The ellipsis, though, was in Greek, from the Iphigenia at Aulis, the great tragedy, and the most poignant example of this figure of speech, so full of pathos it has remained quietly, and heavily with me, to emerge laboriously from the seabed where it sleeps, spitting sand when called upon as an answer to a new question. Like today.
In the original, which is to say the tragic play by Euripides, the firstborn and favorite daughter, Iphigenia, understanding— which always includes ellipses, representing, as in this particular instance, what is patently unfathomable— what her father intends—which is to kill her as a sacrifice in order to appease the gods, whose dicta, in his hubris he has flouted—weeps.
For he, Agamemnon, that is, the father, he believes, for so the auguries have been interpreted by his crony,
the so-called seer, Calchas (who, presumably, sees into his bad conscience), that having killed the sacred deer of Diana, in this case Artemis, the hunting of whom he was forbidden, he is now under a sacred obligation to kill his own dear daughter that the wind the goddess has caused to die return, allowing his fleet to set sail for Troy. That is, for war. That is, for the sacrifice of children by their parents, which is war’s great ellipsis. And not just war’s.
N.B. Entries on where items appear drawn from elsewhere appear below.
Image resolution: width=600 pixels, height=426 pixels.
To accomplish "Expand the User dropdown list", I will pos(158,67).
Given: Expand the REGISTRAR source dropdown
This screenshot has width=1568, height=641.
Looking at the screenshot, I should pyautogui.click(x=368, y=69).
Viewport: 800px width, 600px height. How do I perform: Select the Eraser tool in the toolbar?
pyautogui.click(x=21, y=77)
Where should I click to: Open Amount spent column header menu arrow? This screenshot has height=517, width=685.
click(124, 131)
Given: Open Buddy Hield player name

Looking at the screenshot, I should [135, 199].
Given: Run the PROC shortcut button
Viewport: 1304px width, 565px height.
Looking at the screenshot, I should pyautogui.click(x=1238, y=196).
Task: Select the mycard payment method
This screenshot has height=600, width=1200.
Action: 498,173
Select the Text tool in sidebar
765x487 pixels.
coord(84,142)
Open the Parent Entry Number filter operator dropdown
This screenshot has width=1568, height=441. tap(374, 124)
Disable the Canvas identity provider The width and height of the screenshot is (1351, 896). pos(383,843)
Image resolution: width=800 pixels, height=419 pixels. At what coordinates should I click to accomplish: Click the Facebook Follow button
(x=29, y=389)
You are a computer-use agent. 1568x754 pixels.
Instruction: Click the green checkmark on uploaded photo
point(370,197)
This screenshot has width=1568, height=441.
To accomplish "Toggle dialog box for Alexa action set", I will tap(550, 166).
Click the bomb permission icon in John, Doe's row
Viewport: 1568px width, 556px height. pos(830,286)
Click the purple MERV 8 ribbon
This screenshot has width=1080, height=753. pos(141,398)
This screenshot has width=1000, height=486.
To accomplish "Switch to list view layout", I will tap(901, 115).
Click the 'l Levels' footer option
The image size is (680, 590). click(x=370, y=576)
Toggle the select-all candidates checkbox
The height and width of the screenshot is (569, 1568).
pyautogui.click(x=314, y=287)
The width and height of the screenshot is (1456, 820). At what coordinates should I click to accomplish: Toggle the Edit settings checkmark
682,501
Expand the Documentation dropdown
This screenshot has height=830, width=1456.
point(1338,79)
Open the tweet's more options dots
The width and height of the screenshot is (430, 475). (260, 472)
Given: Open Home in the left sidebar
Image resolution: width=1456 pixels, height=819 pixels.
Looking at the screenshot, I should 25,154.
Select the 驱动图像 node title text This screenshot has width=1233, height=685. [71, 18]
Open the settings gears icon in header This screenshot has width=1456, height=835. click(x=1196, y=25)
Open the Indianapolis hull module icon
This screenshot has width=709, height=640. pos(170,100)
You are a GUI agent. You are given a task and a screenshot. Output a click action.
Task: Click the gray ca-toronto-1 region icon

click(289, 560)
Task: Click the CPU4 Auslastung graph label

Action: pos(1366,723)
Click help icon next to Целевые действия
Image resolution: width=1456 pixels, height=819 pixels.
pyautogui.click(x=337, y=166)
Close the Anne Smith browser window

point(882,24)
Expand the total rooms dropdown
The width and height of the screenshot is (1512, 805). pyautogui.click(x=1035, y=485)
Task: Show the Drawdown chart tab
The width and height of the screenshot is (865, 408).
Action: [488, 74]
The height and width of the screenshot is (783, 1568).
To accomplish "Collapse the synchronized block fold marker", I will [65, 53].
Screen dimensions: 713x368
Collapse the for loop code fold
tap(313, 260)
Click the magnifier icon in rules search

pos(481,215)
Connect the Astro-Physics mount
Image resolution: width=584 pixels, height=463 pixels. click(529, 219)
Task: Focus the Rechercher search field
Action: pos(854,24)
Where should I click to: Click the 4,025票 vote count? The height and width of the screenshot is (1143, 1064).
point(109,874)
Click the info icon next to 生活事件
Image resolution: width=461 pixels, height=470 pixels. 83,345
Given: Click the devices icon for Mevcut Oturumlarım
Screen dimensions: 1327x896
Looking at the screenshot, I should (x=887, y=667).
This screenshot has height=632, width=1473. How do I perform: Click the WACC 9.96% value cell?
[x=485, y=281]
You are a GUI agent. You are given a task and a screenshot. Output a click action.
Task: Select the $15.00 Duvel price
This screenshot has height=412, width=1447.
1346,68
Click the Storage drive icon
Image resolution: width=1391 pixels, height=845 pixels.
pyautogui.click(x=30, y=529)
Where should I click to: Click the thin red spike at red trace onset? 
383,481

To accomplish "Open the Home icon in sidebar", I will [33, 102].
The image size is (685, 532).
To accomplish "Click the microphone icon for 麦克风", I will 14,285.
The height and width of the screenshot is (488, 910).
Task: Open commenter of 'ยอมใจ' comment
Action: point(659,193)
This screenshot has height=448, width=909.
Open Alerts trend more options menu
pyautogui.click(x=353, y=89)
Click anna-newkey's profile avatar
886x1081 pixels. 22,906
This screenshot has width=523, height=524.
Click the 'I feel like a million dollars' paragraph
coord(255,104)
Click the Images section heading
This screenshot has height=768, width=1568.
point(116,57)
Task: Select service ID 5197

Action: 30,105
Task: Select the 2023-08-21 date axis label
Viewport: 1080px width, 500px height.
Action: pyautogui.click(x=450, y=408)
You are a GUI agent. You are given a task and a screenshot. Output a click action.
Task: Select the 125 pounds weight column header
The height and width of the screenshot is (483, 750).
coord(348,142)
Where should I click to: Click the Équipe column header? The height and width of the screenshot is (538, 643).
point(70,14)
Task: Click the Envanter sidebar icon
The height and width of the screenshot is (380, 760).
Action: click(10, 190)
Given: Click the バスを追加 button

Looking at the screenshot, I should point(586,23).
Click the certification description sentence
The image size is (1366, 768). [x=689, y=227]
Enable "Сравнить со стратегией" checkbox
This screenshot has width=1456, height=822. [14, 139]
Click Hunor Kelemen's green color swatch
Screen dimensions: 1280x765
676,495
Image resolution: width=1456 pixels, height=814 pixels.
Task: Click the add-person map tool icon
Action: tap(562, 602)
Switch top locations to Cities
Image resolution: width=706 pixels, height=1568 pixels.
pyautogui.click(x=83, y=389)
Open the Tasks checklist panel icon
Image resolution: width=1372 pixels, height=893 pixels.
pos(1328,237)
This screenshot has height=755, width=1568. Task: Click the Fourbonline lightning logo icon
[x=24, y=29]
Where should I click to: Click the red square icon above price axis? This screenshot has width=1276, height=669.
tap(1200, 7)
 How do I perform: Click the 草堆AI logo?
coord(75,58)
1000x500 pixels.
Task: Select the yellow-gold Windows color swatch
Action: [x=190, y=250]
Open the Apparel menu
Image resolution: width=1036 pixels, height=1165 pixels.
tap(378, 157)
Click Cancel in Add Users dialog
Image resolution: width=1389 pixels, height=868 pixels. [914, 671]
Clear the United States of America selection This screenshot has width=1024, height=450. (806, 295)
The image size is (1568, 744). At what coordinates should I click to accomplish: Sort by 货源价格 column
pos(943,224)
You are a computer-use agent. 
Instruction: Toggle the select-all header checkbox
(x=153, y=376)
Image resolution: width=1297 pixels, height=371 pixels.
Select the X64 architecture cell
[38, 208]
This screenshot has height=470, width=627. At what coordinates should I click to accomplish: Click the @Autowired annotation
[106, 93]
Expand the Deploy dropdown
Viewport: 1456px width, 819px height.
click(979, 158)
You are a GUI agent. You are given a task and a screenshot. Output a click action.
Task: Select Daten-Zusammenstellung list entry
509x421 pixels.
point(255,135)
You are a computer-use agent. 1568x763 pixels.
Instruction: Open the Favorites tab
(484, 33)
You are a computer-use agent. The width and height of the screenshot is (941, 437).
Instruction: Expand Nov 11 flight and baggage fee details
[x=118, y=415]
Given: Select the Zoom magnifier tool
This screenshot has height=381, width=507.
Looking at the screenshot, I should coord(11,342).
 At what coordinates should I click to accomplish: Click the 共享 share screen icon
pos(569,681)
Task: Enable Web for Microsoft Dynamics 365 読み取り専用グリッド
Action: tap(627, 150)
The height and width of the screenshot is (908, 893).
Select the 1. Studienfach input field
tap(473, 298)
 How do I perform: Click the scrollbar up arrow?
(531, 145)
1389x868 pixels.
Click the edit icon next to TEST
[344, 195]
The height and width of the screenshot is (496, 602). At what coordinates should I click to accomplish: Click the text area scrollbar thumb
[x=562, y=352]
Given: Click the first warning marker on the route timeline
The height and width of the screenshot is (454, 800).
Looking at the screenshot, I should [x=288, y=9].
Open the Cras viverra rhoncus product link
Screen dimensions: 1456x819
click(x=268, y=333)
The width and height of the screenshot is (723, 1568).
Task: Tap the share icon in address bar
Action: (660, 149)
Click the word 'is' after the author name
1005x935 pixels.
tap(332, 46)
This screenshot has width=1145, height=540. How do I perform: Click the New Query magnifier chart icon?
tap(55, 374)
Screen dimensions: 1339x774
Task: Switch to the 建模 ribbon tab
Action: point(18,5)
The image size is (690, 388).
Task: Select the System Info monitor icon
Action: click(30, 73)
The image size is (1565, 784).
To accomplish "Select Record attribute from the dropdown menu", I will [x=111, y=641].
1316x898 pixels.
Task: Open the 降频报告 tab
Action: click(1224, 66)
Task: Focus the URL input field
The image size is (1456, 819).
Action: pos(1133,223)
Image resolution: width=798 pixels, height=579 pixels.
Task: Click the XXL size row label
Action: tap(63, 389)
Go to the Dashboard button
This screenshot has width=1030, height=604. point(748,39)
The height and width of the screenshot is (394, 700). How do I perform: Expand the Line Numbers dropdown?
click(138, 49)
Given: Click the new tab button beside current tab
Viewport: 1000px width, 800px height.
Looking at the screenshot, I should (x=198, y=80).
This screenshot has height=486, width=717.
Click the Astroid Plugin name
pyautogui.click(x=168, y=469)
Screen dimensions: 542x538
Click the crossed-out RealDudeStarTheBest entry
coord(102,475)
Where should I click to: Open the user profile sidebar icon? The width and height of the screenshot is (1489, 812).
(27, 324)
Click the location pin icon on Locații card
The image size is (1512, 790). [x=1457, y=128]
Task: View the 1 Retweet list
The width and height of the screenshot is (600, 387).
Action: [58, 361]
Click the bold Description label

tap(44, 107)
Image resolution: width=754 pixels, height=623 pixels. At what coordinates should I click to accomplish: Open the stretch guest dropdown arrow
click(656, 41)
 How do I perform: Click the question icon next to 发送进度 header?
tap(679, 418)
Because war is also, among its other most literal meanings, a metaphor, like this myth, which is also a piece of theater, iconographic and surreptitious, representing the great self-thwarting, eternally returning ambivalence of the species, wherein the ties that bind us to each other and to ourselves are loosened, loosed perhaps too, like Caesar’s dogs.
And as Agamemnon, like Abraham after him, like countless men and the gods they believe themselves to be before and after, stands in that recurring and blinding emotional ellipsis, holding, or perhaps hiding, I can’t remember, the knife, in preparation for the slaughter, such that she, his daughter, Iphigenia, can turn to him, her father, Agamemnon, as I turn to you now, but not at all in the same manner, nothing at all,
and implore him to explain to her, as he was once wont and able to explain all things, how this moment could have come to come between them.
And it is here, as she is about to die at the hands of the father who gave her life, that she speaks the great literary ellipsis I have never been able to grasp, or dispel, or forget, and that time and time again has come to my aid when faced with acts and scenes for which I could find no other reason.
I remember, she says, by way of preface, all we said, you and I, to each other. I who was the first to call you father.
It is only you who have forgotten.
L’Elisir d’Amour
There is a drawer in your apartment filled with programs of all the operas you ever attended, organized by year, from 1966 to the last one, which we will save for you. You look forward to it all those weeks, every time we tell you we are going to the opera, together, to see L’Elisir d’Amour. That’s a happy one, you say, every time. And after, when we tell you it was such a beautiful day, though it was January, that we walked all the way to Lincoln Center and back, you smile, bestow your benevolent surprise at the photos of the three of us by the fountain in the plaza,
which you recognize for a time, and in front of the grand staircase during intermission, which we’ll show you again and again as if we’re trying to prove something to you, like we used to when we were children, or maybe to us. Maybe it was always us.